──────── EXCERPTED PASSAGE ────────
Asterix in Britain () is a French animated film, written by Pierre Tchernia, produced by Dargaud Films and Les Productions René Goscinny, and released in December 1986. The film is the fifth adaptation of a story from the Asterix comic series, and is based upon the plot from the graphic novel of the same name by René Goscinny and Albert Uderzo. The film's plot focuses on Asterix and Obelix transporting a barrel of Magic Potion to a rebel village of Britons, as they attempt to hold out against the Romans.  The original French release starred Roger Carel and Pierre Tornade in the lead roles, while the English release starred Jack Beaber and Billy Kearns.

Plot
Julius Caesar successfully conquers all of Britain, unaware his men know that one rebel village still holds. Sensing his chief does not have much hope of lasting much longer, Anticlimax decides to travel to Gaul and find his cousin Asterix, in order to secure some of the Magic potion that his village uses to hold back the Romans. The druid Getafix obliges to the request to supply a barrel of potion to help, upon his arrival, with Vitalstatistix assigning Asterix and Obelix, accompanied by Dogmatix, to transport it to Britain. While travelling across the English Channel, the group rescue a Phoenician merchant from pirates, who rewards Asterix with a small bag of mysterious herbs for their assistance. As they resume, the group encounter a Roman galley, much to Obelix's delight - due to missing them in recent weeks - and board it to satisfy his need for a fight.

Unknown to the group as they reach the British shoreline, Roman officer Stratocumulus, a passenger on the galley who was returning to Gaul, overhears Obelix unintentionally state their mission following the fight. Returning to Londinium swiftly, he warns the head of the British Roman command, headed by General Motus, of the situation. The group soon find the Romans on high alert for them, and are forced to hide out in an inn belonging to Gaulix, a native from Gaul. However, Motus orders all wine barrels in the city to be confiscated upon learning the group have arrived in Londinium, causing them to lose their barrel of magic potion along with Gaulix's supply of wine. Although they manage to recover it the following day, thanks to a Roman legion getting drunk trying to taste for the magic potion, Obelix gets drunk and waylays a Roman patrol while they escape with Gaulix's barrels, allowing a thief to steal them.
──────── DATA EXCERPT ────────
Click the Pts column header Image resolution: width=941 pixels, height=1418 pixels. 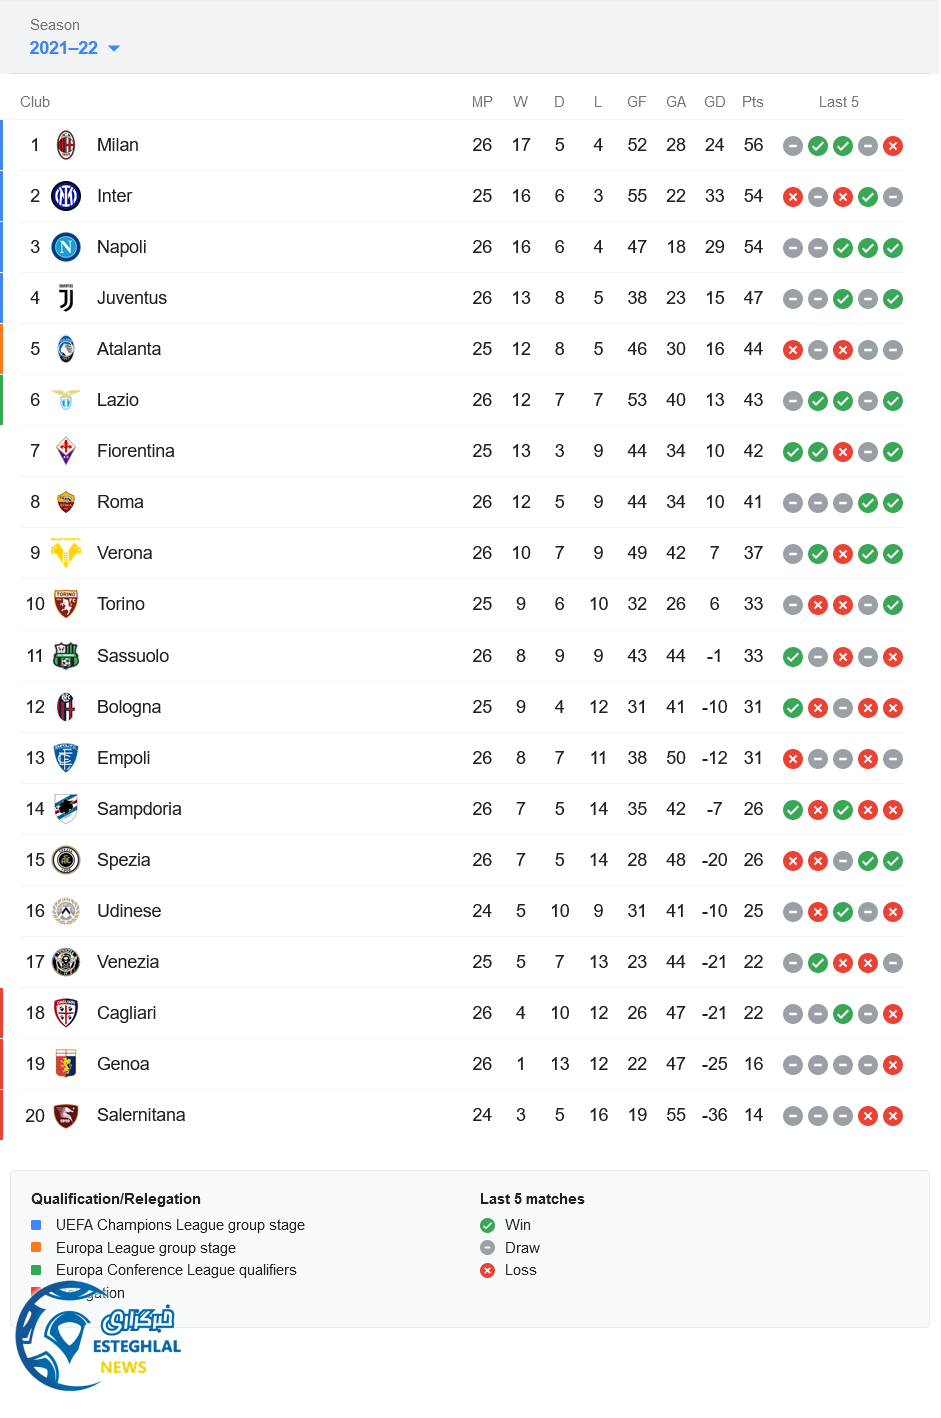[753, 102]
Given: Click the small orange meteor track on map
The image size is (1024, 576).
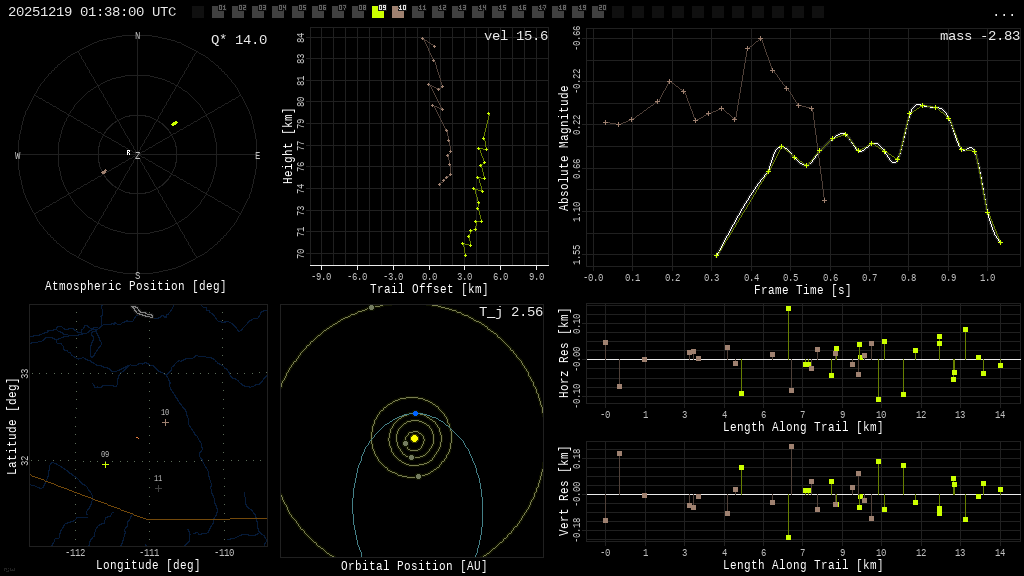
────────
- [TASKS]:
a: Check each statement against the Asterix in Britain article. Answer yes or no for each, and quote the exact words of the article that decide it.
(i) The English release starred Roger Carel and Pierre Tornade.
(ii) The Phoenician merchant gives Asterix a small bag of herbs.
(iii) Stratocumulus was a passenger on the galley who was heading to Britain.
b: From the Asterix in Britain article, copy the part that opens with the words containing "Asterix in Britain" and closes with "and Billy Kearns.".
c: Write what comes next in the Asterix in Britain article, beginning after its final sentence.

- [RESULTS]:
a:
(i) No: "The original French release starred Roger Carel and Pierre Tornade in the lead roles, while the English release starred Jack Beaber and Billy Kearns."
(ii) Yes: "who rewards Asterix with a small bag of mysterious herbs for their assistance"
(iii) No: "a passenger on the galley who was returning to Gaul"

b:
Asterix in Britain () is a French animated film, written by Pierre Tchernia, produced by Dargaud Films and Les Productions René Goscinny, and released in December 1986. The film is the fifth adaptation of a story from the Asterix comic series, and is based upon the plot from the graphic novel of the same name by René Goscinny and Albert Uderzo. The film's plot focuses on Asterix and Obelix transporting a barrel of Magic Potion to a rebel village of Britons, as they attempt to hold out against the Romans.  The original French release starred Roger Carel and Pierre Tornade in the lead roles, while the English release starred Jack Beaber and Billy Kearns.

c:
Asterix and Anticlimax soon track down the thief, and after rescuing Obelix and Gaulix from the Romans, pursue after the culprit. They soon find the barrel was sold on to a druid who is due to umpire a rugby match. The group swiftly reclaim it as the Romans close in, and make for a rowboat to reach Anticlimax's village. However, Stratocumulus manages to intercept them and sinks their rowboat, destroying the barrel in the process. Delighted with this, Motus orders his forces to attack the rebel Briton village the next day. Despite their loss, Asterix comes up with a plan after recalling the herbs they received, and leads the group to Anticlimax's village. Using a pot of hot water, infused with the herbs, the Britons swiftly drink it and find the courage needed to defeat the Romans, much to the disappointment of Motus and Stratocumulus. Delighted at their success, Anticlimax's chief declares Asterix's 'potion' will become the national drink for the Britons.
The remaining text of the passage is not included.